P. arida has had to adapt to a desert, torrid and particularly hostile environment. For this reason the whole plant, but in particular the leaves, is covered by a thick tomentosity, a soft 'velvet' useful to reduce water loss and protect from the sun’s rays.
However, membership of this group is therefore easy to understand even by a superficial observation, but the latter characteristic is absent.
Its morphological characteristics, in fact, differ from the evident uniformity of the group of foetideae for some peculiarities: larger flower, tri-pentalobate leaves, tricolor crown, absence of the tiny sticky glands on the hairs.
Killip, in his fundamental text 'The American Species of Passifloraceae', had brought together all these similar species under the name of P. foetida, listing about fifty varieties. P. arida, however, was removed from the name of P. foetida var. arida, Kept only as a synonym, because considered a separate species.
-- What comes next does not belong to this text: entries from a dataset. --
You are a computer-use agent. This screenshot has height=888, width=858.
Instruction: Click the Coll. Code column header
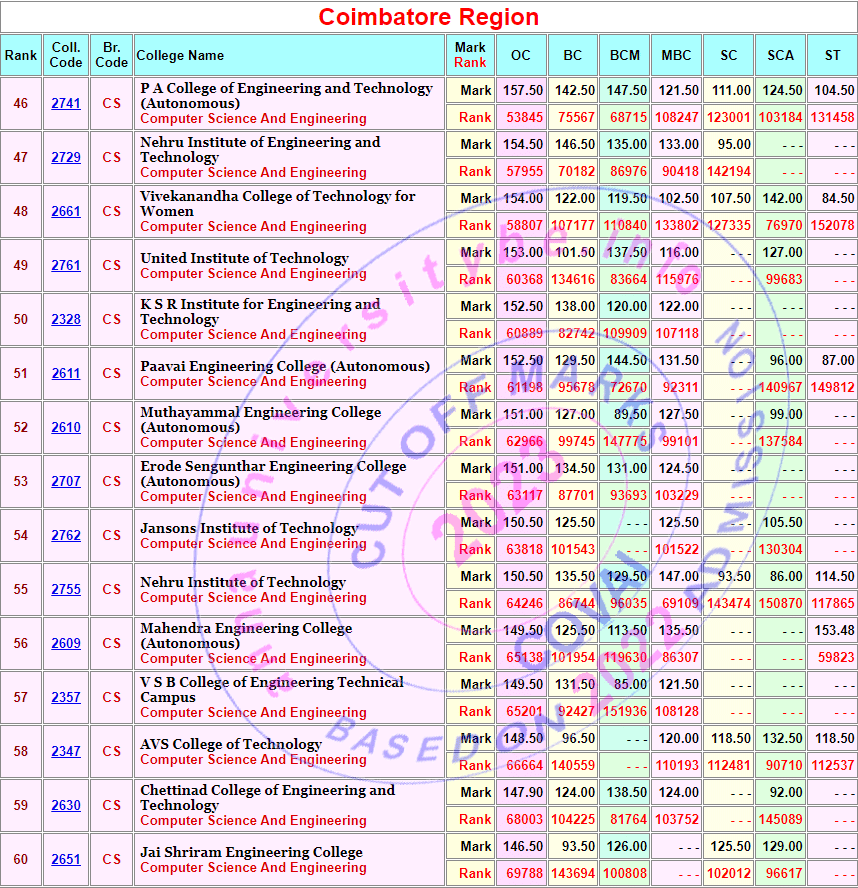click(66, 55)
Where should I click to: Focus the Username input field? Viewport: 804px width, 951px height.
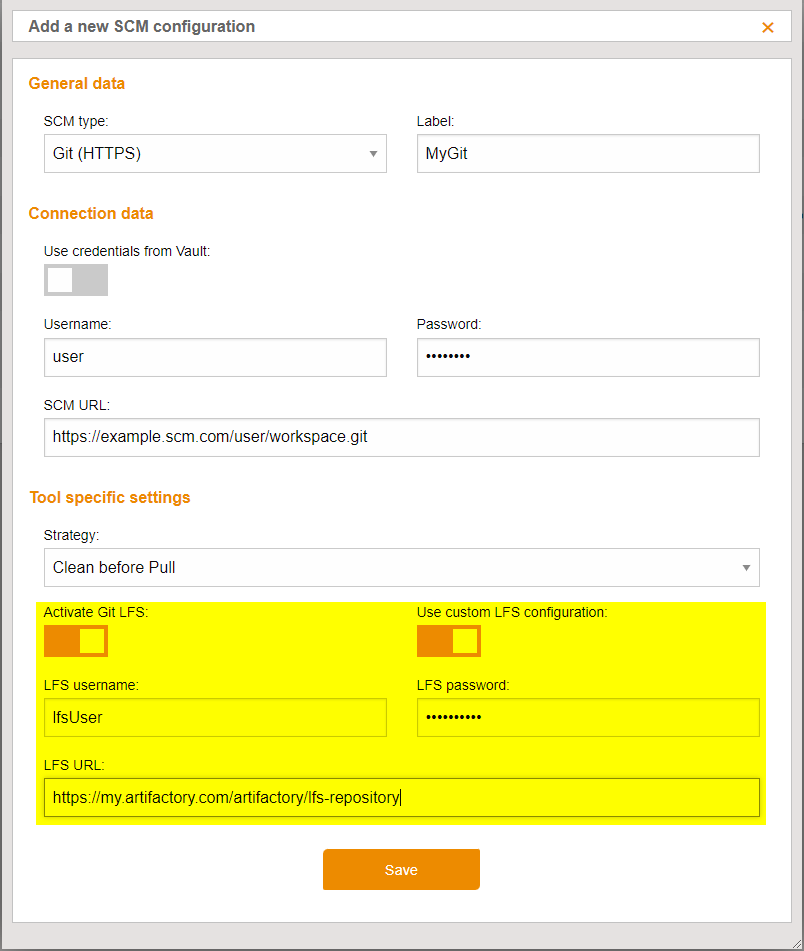click(215, 357)
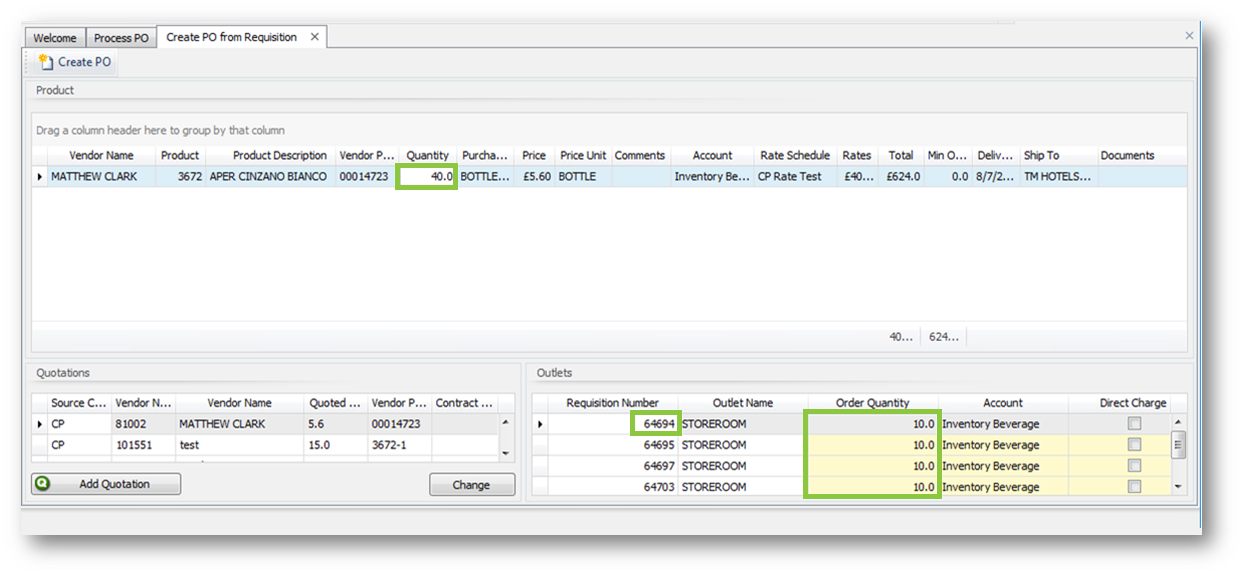Close the Create PO from Requisition tab

pyautogui.click(x=314, y=37)
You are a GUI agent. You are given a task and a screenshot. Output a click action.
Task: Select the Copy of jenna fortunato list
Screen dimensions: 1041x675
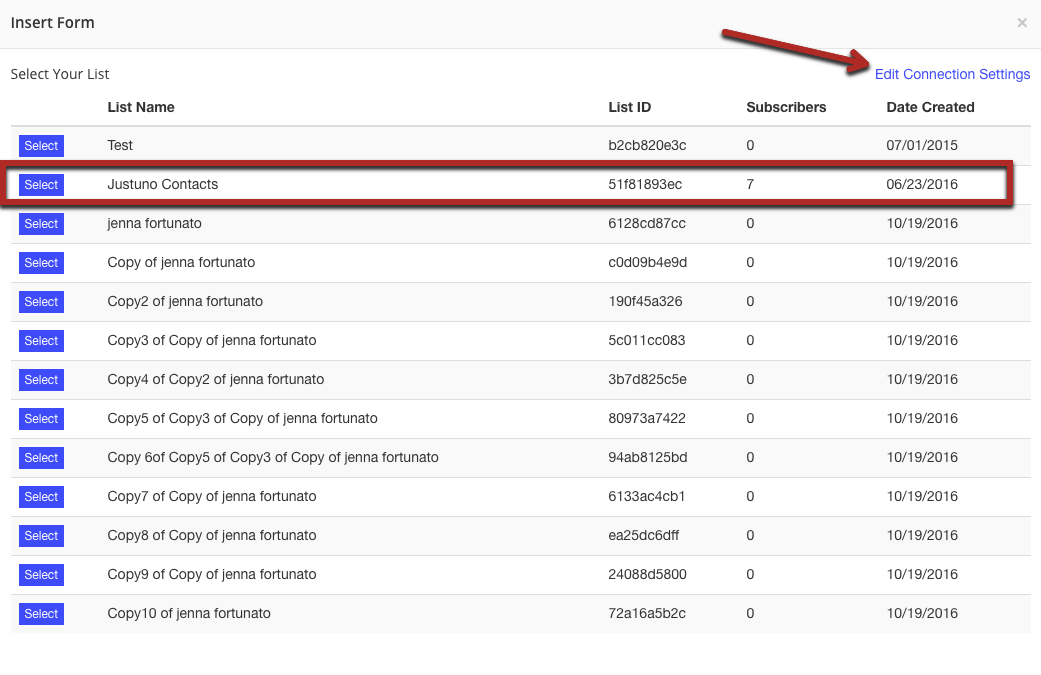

The passiflore assigned to the section Dysosmia of the subgenus Passiflora have unmistakable characteristics. They have finely jagged bracts (pennatids), are normally tomentose in all their parts and, if rubbed, give off a characteristic bitter smell. The thick hair is provided with small glands containing a sticky liquid on which sometimes remain stuck the midges.